Maybe for putting in some foreign chain restaurants [Meat Moot, Yao Yao] and leaving off some local independents.

Yeah, but it’s not like you named a Denny’s. It’s part of being in a city like Chicago that there’s room for a Turkish chain to come here and appeal to a mostly Muslim audience. That’s pretty cool.

To change the subject, I know how you mostly eat out when we meet up. We’re sitting here talking about $1000 tasting menus over $2 pupusas at a Salvadoran place on Laramie [Olocuilta Pupuseria]. Was there any temptation to put a true immigrant hole in the wall like this on the list? I kind of expected to see, say, Madhura Cafe on the list.

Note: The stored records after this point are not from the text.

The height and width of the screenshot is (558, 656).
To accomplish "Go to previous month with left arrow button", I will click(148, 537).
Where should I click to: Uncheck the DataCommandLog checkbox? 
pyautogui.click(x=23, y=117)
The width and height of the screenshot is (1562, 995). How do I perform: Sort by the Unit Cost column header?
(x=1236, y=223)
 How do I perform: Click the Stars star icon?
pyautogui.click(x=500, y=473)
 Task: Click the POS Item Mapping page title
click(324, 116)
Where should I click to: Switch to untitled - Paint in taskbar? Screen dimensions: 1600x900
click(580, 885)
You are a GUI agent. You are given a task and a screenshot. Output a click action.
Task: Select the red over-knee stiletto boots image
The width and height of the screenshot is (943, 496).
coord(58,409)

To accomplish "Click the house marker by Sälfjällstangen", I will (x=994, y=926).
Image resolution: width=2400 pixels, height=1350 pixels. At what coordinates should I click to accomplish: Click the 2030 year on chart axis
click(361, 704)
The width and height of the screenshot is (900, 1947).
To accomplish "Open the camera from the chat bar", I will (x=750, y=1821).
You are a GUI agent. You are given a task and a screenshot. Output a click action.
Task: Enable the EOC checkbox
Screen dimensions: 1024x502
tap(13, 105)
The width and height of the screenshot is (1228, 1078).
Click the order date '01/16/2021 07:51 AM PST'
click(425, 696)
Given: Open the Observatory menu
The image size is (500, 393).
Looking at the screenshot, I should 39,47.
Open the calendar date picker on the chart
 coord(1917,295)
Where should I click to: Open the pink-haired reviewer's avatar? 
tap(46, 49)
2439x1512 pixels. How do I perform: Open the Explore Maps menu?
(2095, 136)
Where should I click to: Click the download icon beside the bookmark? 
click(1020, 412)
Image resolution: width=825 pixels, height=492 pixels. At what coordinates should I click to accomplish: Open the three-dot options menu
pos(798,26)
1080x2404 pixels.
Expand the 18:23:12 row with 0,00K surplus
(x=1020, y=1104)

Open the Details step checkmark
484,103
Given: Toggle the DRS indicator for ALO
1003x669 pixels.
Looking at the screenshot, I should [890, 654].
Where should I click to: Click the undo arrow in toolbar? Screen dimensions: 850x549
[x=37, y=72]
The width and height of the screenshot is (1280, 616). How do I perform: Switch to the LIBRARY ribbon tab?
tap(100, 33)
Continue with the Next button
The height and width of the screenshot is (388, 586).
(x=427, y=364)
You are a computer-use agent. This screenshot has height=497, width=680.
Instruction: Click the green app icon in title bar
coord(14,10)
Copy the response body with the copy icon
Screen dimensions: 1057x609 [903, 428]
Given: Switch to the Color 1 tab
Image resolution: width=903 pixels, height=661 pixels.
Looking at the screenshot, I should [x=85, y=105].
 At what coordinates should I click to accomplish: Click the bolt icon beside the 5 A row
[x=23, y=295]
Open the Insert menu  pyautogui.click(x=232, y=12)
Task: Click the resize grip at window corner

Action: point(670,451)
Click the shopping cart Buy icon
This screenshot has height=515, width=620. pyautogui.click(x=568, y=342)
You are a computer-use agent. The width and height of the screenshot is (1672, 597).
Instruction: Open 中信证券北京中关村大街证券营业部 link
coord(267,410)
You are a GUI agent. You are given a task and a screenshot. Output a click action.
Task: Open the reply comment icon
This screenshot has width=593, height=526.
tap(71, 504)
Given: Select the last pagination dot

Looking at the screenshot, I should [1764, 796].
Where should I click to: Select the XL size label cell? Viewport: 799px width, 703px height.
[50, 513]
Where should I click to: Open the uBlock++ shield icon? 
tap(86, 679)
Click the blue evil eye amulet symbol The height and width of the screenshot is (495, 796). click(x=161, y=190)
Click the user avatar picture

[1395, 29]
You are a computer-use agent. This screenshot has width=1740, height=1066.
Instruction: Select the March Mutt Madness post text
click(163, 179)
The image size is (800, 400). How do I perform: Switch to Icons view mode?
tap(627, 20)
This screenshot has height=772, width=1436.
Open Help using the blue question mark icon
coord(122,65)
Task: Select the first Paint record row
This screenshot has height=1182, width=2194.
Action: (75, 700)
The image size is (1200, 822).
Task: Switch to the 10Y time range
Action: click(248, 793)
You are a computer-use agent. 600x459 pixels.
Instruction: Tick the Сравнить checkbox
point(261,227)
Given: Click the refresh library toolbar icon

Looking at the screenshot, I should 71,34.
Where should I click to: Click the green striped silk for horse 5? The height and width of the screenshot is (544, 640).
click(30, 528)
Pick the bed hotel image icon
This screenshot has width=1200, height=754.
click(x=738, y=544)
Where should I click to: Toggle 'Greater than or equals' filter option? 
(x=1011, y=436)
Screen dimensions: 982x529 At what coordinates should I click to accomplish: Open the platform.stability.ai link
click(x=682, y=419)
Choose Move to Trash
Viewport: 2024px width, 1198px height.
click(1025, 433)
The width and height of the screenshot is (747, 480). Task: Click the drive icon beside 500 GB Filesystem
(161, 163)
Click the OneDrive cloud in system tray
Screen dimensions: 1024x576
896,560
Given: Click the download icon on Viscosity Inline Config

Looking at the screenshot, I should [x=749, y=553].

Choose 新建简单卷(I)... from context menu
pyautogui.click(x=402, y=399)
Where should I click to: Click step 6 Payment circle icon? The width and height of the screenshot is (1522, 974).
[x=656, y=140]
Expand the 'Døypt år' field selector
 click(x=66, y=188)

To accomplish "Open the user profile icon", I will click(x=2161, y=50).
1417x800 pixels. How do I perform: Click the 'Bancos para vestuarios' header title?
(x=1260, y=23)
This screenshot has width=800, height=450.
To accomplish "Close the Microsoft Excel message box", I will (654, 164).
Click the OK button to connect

Yeah, I mean, for sure. I wouldn’t not consider them. But to consider it, it would have to be something so good I’d tell friends I gotta take you to it, I really want you to try it. For instance, Madhura Cafe which is this like, very bare bones Indian snack shop in Deerfield that I really like, because I think it’s so hard to get good South Indian food in Chicago. It’s a place where it’s very much dependent on one or two people in the kitchen. It’s what they can do that day.

In Atlanta when I was doing this, we had our annual 50 best restaurants and I put on an Indian sweet shop that made amazing samosas because I just kept turning people on to the samosas and they were like, I’ve never had samosas so good. But that was out of 50, not 11. I’d love to see more small mom and pop but international restaurants on the list. Those are always the best. So why aren’t they on the list? I don’t think any of the ones I tried that were best restaurant material were new. A lot of those restaurants don’t find their greatness until they’ve been around a while. They grow into it.